Exercise requirements
Restate all entries exactly.

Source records
^^^^^^^^^^^^^^^^
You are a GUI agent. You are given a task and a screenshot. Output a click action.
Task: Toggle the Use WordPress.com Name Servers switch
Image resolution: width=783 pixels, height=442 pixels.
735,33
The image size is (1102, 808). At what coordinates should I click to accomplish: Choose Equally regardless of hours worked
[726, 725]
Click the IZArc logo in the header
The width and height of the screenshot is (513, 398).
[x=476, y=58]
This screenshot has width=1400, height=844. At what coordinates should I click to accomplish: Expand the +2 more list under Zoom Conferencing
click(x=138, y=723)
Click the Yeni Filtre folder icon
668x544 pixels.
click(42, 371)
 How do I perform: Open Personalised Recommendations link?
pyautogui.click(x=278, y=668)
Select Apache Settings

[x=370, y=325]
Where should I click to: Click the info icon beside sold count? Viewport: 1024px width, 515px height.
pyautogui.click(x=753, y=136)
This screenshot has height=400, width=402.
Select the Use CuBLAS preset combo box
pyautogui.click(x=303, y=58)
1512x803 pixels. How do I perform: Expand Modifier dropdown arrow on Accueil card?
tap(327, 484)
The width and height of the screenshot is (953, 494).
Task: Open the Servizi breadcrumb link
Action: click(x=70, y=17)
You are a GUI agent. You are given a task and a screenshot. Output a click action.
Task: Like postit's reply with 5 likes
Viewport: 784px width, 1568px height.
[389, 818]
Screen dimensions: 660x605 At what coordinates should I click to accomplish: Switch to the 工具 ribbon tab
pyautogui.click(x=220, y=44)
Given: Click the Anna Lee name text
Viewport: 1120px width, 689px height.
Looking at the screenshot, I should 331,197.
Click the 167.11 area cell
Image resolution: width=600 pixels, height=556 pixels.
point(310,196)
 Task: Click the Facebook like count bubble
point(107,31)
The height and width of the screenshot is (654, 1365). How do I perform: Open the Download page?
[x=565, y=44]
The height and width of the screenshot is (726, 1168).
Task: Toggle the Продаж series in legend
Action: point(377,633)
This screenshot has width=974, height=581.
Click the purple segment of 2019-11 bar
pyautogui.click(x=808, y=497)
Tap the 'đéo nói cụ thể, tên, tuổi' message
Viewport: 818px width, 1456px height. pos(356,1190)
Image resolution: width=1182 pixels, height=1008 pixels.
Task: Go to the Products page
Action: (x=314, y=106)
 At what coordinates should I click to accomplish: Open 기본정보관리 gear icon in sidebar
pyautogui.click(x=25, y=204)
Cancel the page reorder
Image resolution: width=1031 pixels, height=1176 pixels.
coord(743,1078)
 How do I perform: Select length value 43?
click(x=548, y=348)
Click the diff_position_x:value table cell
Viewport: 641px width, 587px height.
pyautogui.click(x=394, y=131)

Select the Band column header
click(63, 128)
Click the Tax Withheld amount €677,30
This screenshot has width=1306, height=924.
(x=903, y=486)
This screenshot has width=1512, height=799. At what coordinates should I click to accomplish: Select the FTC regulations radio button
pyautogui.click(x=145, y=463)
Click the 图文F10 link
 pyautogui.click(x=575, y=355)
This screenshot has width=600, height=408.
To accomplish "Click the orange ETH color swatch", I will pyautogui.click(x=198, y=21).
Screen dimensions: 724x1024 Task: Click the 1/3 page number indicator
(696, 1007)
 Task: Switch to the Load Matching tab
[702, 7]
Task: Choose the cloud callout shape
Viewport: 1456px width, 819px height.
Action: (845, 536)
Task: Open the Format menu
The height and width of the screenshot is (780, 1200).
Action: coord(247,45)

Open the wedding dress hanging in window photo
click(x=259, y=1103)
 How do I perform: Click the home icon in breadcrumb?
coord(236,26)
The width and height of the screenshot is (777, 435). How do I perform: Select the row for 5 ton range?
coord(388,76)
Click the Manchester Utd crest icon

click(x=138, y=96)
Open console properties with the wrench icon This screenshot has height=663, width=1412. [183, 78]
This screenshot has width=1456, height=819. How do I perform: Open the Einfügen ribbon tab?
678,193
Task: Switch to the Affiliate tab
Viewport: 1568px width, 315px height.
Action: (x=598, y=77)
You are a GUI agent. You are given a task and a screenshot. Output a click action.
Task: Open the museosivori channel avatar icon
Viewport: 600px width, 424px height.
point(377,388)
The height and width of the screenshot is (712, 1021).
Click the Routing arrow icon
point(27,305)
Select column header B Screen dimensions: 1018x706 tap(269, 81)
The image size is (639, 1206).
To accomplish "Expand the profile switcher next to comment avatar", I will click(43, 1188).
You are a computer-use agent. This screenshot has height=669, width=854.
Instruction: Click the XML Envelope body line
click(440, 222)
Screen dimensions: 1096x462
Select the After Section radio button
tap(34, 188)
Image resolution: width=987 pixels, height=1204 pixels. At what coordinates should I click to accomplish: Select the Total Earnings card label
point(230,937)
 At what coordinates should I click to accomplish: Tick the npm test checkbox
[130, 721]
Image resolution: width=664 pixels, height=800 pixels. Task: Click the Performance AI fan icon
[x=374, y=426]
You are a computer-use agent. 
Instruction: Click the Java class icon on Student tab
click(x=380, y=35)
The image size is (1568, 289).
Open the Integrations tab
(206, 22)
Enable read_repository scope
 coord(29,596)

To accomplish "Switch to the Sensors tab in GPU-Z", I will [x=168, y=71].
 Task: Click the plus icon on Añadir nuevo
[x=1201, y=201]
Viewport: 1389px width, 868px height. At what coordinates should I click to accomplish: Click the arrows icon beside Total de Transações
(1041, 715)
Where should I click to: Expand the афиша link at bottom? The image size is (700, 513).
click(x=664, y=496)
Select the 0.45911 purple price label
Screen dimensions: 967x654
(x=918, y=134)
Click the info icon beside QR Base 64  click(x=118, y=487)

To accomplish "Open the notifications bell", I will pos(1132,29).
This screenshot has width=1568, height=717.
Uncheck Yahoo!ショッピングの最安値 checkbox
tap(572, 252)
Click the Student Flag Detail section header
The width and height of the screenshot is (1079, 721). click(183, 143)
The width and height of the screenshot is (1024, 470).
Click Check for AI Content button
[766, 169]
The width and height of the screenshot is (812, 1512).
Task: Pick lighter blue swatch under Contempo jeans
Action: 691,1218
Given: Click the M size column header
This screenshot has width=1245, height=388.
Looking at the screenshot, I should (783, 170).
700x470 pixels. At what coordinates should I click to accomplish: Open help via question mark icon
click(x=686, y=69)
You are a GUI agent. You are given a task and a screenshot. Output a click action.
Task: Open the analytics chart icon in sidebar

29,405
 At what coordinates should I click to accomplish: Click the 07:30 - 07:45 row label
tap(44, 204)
^^^^^^^^^^^^^^^^
Finished exercise
You are a GUI agent. You are given a task and a screenshot. Output a click action.
Task: Toggle the Use WordPress.com Name Servers switch
Image resolution: width=783 pixels, height=442 pixels.
735,33
The image size is (1102, 808). At what coordinates should I click to accomplish: Choose Equally regardless of hours worked
[726, 725]
Click the IZArc logo in the header
The width and height of the screenshot is (513, 398).
[x=476, y=58]
This screenshot has width=1400, height=844. At what coordinates should I click to accomplish: Expand the +2 more list under Zoom Conferencing
click(x=138, y=723)
Click the Yeni Filtre folder icon
668x544 pixels.
click(42, 371)
 How do I perform: Open Personalised Recommendations link?
pyautogui.click(x=278, y=668)
Select Apache Settings

[x=370, y=325]
Where should I click to: Click the info icon beside sold count? Viewport: 1024px width, 515px height.
pyautogui.click(x=753, y=136)
This screenshot has height=400, width=402.
Select the Use CuBLAS preset combo box
pyautogui.click(x=303, y=58)
1512x803 pixels. How do I perform: Expand Modifier dropdown arrow on Accueil card?
tap(327, 484)
The width and height of the screenshot is (953, 494).
Task: Open the Servizi breadcrumb link
Action: click(x=70, y=17)
You are a GUI agent. You are given a task and a screenshot. Output a click action.
Task: Like postit's reply with 5 likes
Viewport: 784px width, 1568px height.
[389, 818]
Screen dimensions: 660x605 At what coordinates should I click to accomplish: Switch to the 工具 ribbon tab
pyautogui.click(x=220, y=44)
Given: Click the Anna Lee name text
Viewport: 1120px width, 689px height.
Looking at the screenshot, I should 331,197.
Click the 167.11 area cell
Image resolution: width=600 pixels, height=556 pixels.
point(310,196)
 Task: Click the Facebook like count bubble
point(107,31)
The height and width of the screenshot is (654, 1365). How do I perform: Open the Download page?
[x=565, y=44]
The height and width of the screenshot is (726, 1168).
Task: Toggle the Продаж series in legend
Action: point(377,633)
This screenshot has width=974, height=581.
Click the purple segment of 2019-11 bar
pyautogui.click(x=808, y=497)
Tap the 'đéo nói cụ thể, tên, tuổi' message
Viewport: 818px width, 1456px height. pos(356,1190)
Image resolution: width=1182 pixels, height=1008 pixels.
Task: Go to the Products page
Action: (x=314, y=106)
 At what coordinates should I click to accomplish: Open 기본정보관리 gear icon in sidebar
pyautogui.click(x=25, y=204)
Cancel the page reorder
Image resolution: width=1031 pixels, height=1176 pixels.
coord(743,1078)
 How do I perform: Select length value 43?
click(x=548, y=348)
Click the diff_position_x:value table cell
Viewport: 641px width, 587px height.
pyautogui.click(x=394, y=131)

Select the Band column header
click(63, 128)
Click the Tax Withheld amount €677,30
This screenshot has width=1306, height=924.
(x=903, y=486)
This screenshot has width=1512, height=799. At what coordinates should I click to accomplish: Select the FTC regulations radio button
pyautogui.click(x=145, y=463)
Click the 图文F10 link
 pyautogui.click(x=575, y=355)
This screenshot has width=600, height=408.
To accomplish "Click the orange ETH color swatch", I will pyautogui.click(x=198, y=21).
Screen dimensions: 724x1024 Task: Click the 1/3 page number indicator
(696, 1007)
 Task: Switch to the Load Matching tab
[702, 7]
Task: Choose the cloud callout shape
Viewport: 1456px width, 819px height.
Action: (845, 536)
Task: Open the Format menu
The height and width of the screenshot is (780, 1200).
Action: coord(247,45)

Open the wedding dress hanging in window photo
click(x=259, y=1103)
 How do I perform: Click the home icon in breadcrumb?
coord(236,26)
The width and height of the screenshot is (777, 435). How do I perform: Select the row for 5 ton range?
coord(388,76)
Click the Manchester Utd crest icon

click(x=138, y=96)
Open console properties with the wrench icon This screenshot has height=663, width=1412. [183, 78]
This screenshot has width=1456, height=819. How do I perform: Open the Einfügen ribbon tab?
678,193
Task: Switch to the Affiliate tab
Viewport: 1568px width, 315px height.
Action: (x=598, y=77)
You are a GUI agent. You are given a task and a screenshot. Output a click action.
Task: Open the museosivori channel avatar icon
Viewport: 600px width, 424px height.
point(377,388)
The height and width of the screenshot is (712, 1021).
Click the Routing arrow icon
point(27,305)
Select column header B Screen dimensions: 1018x706 tap(269, 81)
The image size is (639, 1206).
To accomplish "Expand the profile switcher next to comment avatar", I will click(43, 1188).
You are a computer-use agent. This screenshot has height=669, width=854.
Instruction: Click the XML Envelope body line
click(440, 222)
Screen dimensions: 1096x462
Select the After Section radio button
tap(34, 188)
Image resolution: width=987 pixels, height=1204 pixels. At what coordinates should I click to accomplish: Select the Total Earnings card label
point(230,937)
 At what coordinates should I click to accomplish: Tick the npm test checkbox
[130, 721]
Image resolution: width=664 pixels, height=800 pixels. Task: Click the Performance AI fan icon
[x=374, y=426]
You are a computer-use agent. 
Instruction: Click the Java class icon on Student tab
click(x=380, y=35)
The image size is (1568, 289).
Open the Integrations tab
(206, 22)
Enable read_repository scope
 coord(29,596)

To accomplish "Switch to the Sensors tab in GPU-Z", I will [x=168, y=71].
 Task: Click the plus icon on Añadir nuevo
[x=1201, y=201]
Viewport: 1389px width, 868px height. At what coordinates should I click to accomplish: Click the arrows icon beside Total de Transações
(1041, 715)
Where should I click to: Expand the афиша link at bottom? The image size is (700, 513).
click(x=664, y=496)
Select the 0.45911 purple price label
Screen dimensions: 967x654
(x=918, y=134)
Click the info icon beside QR Base 64  click(x=118, y=487)

To accomplish "Open the notifications bell", I will pos(1132,29).
This screenshot has width=1568, height=717.
Uncheck Yahoo!ショッピングの最安値 checkbox
tap(572, 252)
Click the Student Flag Detail section header
The width and height of the screenshot is (1079, 721). click(183, 143)
The width and height of the screenshot is (1024, 470).
Click Check for AI Content button
[766, 169]
The width and height of the screenshot is (812, 1512).
Task: Pick lighter blue swatch under Contempo jeans
Action: 691,1218
Given: Click the M size column header
This screenshot has width=1245, height=388.
Looking at the screenshot, I should (783, 170).
700x470 pixels. At what coordinates should I click to accomplish: Open help via question mark icon
click(x=686, y=69)
You are a GUI agent. You are given a task and a screenshot. Output a click action.
Task: Open the analytics chart icon in sidebar

29,405
 At what coordinates should I click to accomplish: Click the 07:30 - 07:45 row label
tap(44, 204)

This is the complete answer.